**Goal of the exercise**: The lines from the start of the data through the line with "Task: Select the CAT A heading" are to be returned verbatim; all later lines are to be omitted.
___ Records shown
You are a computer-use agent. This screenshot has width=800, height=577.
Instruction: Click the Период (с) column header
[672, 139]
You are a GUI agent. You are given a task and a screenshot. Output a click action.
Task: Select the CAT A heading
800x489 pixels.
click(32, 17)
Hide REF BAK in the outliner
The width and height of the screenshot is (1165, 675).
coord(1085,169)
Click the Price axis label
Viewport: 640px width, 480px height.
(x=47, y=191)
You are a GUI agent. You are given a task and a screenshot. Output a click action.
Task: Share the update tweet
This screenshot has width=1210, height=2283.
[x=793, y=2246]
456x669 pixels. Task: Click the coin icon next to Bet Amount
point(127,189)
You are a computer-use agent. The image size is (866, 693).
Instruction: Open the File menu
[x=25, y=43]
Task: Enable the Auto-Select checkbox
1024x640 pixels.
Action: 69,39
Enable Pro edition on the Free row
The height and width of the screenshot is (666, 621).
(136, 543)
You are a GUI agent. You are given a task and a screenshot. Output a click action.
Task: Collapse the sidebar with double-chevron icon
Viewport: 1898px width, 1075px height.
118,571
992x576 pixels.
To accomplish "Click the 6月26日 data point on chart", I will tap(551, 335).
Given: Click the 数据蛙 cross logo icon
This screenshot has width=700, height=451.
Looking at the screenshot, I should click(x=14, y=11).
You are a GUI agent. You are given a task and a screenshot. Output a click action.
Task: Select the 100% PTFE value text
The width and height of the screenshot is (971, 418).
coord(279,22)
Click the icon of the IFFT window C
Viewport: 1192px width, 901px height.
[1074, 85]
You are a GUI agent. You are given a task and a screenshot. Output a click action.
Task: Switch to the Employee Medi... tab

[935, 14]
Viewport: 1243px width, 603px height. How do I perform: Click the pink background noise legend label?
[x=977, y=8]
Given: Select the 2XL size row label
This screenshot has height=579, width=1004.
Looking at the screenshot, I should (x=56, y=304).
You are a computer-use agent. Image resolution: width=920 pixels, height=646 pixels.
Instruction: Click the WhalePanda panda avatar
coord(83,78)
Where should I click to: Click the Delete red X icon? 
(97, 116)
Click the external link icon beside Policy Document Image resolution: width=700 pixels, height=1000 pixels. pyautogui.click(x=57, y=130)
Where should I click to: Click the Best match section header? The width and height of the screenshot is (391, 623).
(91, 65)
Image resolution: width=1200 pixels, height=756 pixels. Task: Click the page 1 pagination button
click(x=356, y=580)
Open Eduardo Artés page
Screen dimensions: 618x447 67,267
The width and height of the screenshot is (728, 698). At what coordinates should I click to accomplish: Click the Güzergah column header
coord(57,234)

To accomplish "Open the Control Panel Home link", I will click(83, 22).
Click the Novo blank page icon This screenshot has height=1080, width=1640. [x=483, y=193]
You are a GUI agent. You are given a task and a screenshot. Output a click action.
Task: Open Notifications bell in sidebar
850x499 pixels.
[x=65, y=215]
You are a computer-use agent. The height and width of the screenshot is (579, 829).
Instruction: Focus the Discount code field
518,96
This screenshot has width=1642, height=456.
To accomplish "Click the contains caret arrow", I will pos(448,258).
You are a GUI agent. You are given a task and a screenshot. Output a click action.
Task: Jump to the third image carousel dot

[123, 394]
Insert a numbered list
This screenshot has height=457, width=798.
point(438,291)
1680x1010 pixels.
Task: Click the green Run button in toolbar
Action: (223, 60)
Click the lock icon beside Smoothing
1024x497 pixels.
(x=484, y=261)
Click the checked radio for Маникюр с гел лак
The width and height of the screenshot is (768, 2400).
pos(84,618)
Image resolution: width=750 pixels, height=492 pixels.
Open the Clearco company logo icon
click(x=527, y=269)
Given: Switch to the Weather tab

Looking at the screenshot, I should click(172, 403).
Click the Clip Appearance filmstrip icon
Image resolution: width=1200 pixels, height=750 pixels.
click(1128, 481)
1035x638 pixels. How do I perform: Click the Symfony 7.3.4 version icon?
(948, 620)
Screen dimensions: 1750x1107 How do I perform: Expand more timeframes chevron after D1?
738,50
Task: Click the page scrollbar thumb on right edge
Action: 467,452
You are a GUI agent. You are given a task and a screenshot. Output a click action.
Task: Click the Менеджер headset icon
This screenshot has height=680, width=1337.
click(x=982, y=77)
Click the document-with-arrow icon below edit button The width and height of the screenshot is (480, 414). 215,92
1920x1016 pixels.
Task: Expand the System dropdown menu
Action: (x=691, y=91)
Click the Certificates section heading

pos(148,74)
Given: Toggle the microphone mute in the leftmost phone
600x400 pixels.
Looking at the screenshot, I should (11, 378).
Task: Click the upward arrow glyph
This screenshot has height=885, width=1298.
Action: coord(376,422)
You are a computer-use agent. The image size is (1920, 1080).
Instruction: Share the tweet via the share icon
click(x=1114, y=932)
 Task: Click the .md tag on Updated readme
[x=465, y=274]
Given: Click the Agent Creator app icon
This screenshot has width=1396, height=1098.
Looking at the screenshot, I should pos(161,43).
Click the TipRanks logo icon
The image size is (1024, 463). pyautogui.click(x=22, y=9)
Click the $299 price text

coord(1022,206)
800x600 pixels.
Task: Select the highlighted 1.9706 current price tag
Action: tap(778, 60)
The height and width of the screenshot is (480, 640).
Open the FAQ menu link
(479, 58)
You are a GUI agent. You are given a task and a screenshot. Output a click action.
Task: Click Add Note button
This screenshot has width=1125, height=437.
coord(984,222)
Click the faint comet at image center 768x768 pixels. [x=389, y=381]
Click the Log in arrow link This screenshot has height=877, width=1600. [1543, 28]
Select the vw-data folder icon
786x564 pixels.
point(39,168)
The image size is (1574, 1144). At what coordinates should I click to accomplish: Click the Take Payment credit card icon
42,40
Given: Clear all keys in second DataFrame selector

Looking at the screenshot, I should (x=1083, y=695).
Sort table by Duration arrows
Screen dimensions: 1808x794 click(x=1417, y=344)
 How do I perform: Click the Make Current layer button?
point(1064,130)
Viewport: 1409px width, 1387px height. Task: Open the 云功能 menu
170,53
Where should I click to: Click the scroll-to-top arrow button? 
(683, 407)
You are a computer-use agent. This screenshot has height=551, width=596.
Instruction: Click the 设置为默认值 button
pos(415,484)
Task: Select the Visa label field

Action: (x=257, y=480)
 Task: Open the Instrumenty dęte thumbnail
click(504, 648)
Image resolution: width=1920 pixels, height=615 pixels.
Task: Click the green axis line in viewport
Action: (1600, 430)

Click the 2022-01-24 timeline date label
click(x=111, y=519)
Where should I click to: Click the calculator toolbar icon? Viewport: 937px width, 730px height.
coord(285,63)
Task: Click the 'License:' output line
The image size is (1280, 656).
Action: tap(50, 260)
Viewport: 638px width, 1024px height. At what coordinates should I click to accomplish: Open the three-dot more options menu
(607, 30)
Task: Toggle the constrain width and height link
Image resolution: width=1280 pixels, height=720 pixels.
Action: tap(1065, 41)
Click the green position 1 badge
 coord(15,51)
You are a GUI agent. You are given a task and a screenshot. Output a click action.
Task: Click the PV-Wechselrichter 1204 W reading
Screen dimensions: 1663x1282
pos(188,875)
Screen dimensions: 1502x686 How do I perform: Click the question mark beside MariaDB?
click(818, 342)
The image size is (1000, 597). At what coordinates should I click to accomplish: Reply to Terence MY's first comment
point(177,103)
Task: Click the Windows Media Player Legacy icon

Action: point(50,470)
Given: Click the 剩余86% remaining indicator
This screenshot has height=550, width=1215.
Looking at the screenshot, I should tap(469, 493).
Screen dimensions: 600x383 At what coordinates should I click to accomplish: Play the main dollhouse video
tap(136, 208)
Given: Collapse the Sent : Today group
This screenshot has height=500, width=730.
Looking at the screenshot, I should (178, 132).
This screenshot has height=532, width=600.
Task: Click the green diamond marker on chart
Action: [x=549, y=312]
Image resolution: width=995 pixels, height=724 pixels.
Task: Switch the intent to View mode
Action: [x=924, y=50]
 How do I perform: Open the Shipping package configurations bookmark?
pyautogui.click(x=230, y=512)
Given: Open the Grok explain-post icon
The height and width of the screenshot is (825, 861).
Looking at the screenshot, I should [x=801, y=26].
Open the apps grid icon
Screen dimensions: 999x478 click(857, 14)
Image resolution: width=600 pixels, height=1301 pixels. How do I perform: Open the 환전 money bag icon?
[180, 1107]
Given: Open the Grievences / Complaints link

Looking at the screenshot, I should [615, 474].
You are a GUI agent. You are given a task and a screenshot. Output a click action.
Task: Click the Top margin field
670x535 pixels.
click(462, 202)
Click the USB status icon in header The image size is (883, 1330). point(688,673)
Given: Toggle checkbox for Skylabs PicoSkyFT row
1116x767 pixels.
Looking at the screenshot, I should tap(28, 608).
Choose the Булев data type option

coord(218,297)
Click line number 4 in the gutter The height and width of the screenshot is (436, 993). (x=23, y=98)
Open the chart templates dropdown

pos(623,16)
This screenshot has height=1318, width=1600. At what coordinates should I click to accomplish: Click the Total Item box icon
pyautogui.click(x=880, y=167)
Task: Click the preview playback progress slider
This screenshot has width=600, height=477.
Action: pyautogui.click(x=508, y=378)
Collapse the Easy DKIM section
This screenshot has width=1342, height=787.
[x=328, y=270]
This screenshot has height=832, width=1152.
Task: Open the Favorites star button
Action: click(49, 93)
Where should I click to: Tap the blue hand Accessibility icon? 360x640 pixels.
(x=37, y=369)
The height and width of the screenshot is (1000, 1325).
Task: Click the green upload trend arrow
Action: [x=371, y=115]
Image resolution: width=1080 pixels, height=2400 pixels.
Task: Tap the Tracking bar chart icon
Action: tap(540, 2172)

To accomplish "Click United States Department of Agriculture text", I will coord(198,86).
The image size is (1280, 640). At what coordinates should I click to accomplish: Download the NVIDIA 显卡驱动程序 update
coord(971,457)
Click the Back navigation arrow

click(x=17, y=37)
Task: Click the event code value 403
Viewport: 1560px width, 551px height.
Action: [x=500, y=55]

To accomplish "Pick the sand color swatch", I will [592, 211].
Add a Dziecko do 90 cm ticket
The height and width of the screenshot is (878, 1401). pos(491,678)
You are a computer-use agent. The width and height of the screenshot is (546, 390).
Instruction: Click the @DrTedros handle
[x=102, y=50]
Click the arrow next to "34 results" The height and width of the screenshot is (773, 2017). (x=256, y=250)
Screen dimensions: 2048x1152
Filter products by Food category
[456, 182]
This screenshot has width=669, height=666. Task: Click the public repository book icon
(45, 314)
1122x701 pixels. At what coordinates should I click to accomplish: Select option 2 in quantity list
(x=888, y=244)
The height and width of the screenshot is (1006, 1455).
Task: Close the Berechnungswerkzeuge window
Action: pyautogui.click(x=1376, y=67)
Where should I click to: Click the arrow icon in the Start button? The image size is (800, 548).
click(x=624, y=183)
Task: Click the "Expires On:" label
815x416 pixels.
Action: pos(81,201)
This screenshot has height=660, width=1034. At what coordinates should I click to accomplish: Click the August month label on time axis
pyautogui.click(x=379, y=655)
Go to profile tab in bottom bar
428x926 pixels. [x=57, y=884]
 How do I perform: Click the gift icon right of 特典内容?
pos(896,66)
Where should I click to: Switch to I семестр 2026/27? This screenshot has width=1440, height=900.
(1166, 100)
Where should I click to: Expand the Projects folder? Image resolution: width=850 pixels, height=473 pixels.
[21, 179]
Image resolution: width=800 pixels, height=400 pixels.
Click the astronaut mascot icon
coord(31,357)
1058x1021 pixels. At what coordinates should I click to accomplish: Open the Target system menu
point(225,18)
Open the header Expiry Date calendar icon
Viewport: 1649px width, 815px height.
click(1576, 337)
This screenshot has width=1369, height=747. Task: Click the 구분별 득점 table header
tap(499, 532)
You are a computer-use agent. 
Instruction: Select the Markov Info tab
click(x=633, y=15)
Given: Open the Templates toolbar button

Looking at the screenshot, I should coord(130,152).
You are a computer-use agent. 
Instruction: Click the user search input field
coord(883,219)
______
**Written solution**:
You are a computer-use agent. This screenshot has width=800, height=577.
Instruction: Click the Период (с) column header
[672, 139]
You are a GUI agent. You are given a task and a screenshot. Output a click action.
Task: Select the CAT A heading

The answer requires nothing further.